Vulnerability exploits: Patching and remediation are ongoing priorities for organisations as cyber adversaries continue to attempt to exploit vulnerabilities for their benefit. By tracking the progression of 1,500 exploits in the wild over the last two years, data indicates how fast and how far exploits propagate.
Even though it is not always the case, it seems that most exploits do not seem to spread far very fast. Among all exploits tracked over the last two years, only 5% were detected by more than 10% of organisations.
With all things being equal, if a vulnerability is picked at random, data shows there is about a 1-in-1,000 chance that an organisation will be attacked.

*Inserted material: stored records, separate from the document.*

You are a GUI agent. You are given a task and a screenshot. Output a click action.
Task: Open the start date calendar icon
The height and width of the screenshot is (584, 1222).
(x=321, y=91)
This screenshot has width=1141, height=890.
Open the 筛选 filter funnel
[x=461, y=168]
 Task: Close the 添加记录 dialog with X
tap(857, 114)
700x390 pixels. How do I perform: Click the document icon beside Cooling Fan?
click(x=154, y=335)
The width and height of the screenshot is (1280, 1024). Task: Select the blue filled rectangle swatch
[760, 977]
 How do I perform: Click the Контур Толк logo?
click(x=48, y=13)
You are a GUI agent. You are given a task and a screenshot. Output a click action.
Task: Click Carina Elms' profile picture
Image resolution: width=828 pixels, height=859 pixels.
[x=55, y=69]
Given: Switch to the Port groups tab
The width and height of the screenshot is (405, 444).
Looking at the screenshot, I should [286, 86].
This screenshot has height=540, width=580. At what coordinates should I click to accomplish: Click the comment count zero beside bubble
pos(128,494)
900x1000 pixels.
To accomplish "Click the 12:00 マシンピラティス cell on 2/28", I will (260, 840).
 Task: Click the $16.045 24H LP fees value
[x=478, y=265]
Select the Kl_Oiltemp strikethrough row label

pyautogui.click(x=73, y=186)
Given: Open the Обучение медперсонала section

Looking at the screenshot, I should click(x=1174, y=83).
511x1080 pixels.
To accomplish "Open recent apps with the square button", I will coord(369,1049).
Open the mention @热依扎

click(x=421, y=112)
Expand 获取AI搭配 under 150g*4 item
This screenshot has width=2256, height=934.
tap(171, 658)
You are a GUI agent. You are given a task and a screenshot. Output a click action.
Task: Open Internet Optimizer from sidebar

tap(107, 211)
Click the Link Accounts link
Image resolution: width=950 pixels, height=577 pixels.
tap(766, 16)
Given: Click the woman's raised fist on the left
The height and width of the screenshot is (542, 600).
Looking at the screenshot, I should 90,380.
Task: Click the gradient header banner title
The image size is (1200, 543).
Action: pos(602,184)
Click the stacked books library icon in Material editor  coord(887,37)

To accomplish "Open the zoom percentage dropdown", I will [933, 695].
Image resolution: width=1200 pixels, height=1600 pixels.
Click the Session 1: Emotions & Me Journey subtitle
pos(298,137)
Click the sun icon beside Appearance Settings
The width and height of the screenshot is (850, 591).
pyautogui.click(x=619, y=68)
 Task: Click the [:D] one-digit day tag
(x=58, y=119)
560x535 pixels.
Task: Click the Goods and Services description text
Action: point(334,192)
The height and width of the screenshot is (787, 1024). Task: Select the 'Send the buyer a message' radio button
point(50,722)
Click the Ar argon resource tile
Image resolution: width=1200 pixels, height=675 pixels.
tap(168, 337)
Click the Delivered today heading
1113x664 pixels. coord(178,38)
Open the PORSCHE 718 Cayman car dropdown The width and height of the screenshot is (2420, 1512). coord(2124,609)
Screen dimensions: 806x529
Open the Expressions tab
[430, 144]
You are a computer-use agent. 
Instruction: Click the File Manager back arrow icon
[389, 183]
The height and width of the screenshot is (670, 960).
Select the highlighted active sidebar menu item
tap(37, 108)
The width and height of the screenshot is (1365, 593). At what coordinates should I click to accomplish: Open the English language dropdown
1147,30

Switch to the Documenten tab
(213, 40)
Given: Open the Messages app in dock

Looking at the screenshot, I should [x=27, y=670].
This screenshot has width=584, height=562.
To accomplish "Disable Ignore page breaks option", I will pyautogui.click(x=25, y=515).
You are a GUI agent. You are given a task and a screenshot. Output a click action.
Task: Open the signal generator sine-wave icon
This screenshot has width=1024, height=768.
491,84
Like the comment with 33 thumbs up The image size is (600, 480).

About 6% of exploits hit more than 1% of firms within the first month, and even after one year, 91% of exploits have not crossed that 1% threshold.
Regardless, it remains prudent to focus remediation efforts on vulnerabilities with known exploits and among those, prioritize the ones propagating most quickly in the wild.
The use of artificial intelligence (AI) and automated cyber threat detection can enable organisations to address attacks immediately, not later, and are necessary to mitigate attacks at speed and scale across all edges.
Cybersecurity user awareness training should also remain a priority as cyber hygiene is not just the domain of IT and security teams. Everyone needs regular training and instruction on best practices to keep individual employees and the organisation secure.